In conclusione sono i nuovi cristiani, inclini geneticamente a cadere nell'eresia, a costituire il bersaglio privilegiato dell'azione inquisitoriale. Sono loro a essere esplicitamente contemplati dai primi editti di grazia (poi editti di fede), pubblicati negli anni 1480-1490: letti annualmente durante una delle domeniche di Quaresima, dopo il sermone, e affissi alle porte delle chiese, essi invitavano solennemente i colpevoli alla confessione e alla denuncia dei loro complici e di tutti coloro che potevano essere sospettati di cadere nello stesso delitto. Migliaia di penitenti affluirono così nei tribunali dopo la loro istituzione, fornendo all'ingranaggio dei processi la necessaria materia prima. Evitiamo qui, di nuovo, sterili polemiche: è vero che la centralità dei nuovi cristiani nella politica di repressione può finire annegata se la si diluisce in statistiche d'insieme che, soprattutto per l'Inquisizione spagnola — tenendo conto dei tre secoli della sua attività e della molteplicità di delitti sui quali estendeva la sua giurisdizione —, assegnano percentuali apparentemente molto deboli alle condanne di giudaizzanti. Ma se parliamo di conversos una tale lettura quantitativa non ha molto senso: in realtà conviene affinare l'analisi in funzione delle circostanze, dell'intensità delle inchieste, della gravità stimata del delitto e della severità della punizione. Restituita nella sua semplicità, l'eresia giudaizzante è senza alcun dubbio il crimine più grave, il più rigorosamente punito: è ad esso che si associa, proporzionalmente, il numero di gran lunga maggiore di sentenze di morte, laddove nessun vecchio cristiano è mai morto sul rogo per bigamia, blasfemia o sollicitatio.

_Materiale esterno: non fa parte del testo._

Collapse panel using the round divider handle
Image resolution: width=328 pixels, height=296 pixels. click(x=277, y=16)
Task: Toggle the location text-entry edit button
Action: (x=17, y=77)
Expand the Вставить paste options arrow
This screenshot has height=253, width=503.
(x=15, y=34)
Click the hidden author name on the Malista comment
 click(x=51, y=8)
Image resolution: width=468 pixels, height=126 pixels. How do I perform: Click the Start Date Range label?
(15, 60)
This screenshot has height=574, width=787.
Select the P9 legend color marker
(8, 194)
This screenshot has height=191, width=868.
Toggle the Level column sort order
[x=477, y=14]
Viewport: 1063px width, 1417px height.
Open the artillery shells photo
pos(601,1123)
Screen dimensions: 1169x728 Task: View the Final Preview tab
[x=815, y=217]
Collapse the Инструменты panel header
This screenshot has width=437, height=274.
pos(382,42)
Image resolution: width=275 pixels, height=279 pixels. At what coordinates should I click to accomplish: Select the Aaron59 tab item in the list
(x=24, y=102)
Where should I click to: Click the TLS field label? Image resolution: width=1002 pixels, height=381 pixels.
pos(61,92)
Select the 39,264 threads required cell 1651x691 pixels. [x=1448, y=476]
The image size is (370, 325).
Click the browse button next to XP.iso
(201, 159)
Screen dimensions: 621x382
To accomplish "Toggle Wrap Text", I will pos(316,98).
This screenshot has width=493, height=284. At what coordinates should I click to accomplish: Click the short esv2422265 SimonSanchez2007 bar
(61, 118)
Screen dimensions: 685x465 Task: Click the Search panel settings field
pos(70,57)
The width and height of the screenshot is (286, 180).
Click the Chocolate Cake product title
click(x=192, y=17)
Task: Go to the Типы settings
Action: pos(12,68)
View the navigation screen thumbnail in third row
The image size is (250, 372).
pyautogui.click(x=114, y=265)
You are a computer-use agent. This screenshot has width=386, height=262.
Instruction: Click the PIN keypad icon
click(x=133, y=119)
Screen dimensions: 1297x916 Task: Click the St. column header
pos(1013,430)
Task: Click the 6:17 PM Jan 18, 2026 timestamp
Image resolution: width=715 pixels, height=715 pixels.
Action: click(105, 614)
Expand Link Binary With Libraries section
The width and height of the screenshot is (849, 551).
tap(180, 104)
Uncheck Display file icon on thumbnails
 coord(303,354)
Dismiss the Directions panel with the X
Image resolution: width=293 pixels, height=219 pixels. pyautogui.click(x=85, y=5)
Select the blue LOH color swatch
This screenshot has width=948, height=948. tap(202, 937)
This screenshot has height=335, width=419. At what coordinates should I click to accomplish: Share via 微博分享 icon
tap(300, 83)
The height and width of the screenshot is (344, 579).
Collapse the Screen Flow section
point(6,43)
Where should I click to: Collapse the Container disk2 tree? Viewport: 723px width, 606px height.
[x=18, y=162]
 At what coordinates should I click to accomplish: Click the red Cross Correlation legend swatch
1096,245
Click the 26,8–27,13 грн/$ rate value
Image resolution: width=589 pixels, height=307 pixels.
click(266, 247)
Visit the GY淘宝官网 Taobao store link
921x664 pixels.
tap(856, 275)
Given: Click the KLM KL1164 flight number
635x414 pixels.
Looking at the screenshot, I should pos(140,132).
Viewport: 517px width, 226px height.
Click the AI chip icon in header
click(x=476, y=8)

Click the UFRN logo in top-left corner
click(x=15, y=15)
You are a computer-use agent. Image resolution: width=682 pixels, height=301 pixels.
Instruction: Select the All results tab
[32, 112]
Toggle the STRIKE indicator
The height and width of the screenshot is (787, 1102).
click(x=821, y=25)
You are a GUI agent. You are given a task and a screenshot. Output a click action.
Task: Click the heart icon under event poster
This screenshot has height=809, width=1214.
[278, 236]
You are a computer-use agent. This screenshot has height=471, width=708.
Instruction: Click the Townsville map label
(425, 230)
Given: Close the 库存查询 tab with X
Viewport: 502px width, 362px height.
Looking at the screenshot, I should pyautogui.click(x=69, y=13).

Senza entrare qui nel dettaglio di uno studio comparativo è opportuno soltanto ricordare, a titolo d'informazione, qualche ordine di grandezza. In cifre assolute le vittime si contano a decine di migliaia: secondo una stima recente, «tra il 1481, anno dei primi autodafé a Siviglia, e il 1560 fu istruito un minimo di 50.000 processi per giudaismo in tutti i tribunali della penisola, e furono comminate almeno 20.000 condanne al rogo». A fini comparativi designiamo come «tasso d'intensità» della repressione la percentuale di giudaizzanti condannati in rapporto al numero totale delle condanne in un periodo determinato; per «tasso di severità» del castigo la percentuale delle condanne al rogo in rapporto al totale dei giudaizzanti condannati.

In Spagna la repressione si concentra nel primo mezzo secolo di attività dell'Inquisizione, con un quadro che, sulla base dei dati disponibili, di fatto può essere definito terrificante. Qualche esempio. A Toledo, dal 1483 al 1530, il tasso d'intensità della repressione raggiunge l'87%, il tasso di severità il 21. A Valencia nello stesso periodo, dal 1484 al 1530, il 91% di intensità e fino al 40% di severità. A Cuenca, per il periodo 1489-1522, l'84% di intensità, e, per il 1489-1510, il 45% di severità. A Siviglia, Valladolid, Barcellona, nel corso di periodi analoghi, la persecuzione dei giudaizzanti si colloca a livelli equivalenti. Sono tassi effettivamente colossali, e si capisce come il marranismo propriamente ispanico risulti quasi del tutto estirpato verso la metà del XVI secolo. Dopo una breve fase di stasi si osserva in Spagna una ripresa delle incriminazioni, con tassi tuttavia minori, quando i conversos portoghesi affluiscono paradossalmente nel paese per cercarvi rifugio.

[...]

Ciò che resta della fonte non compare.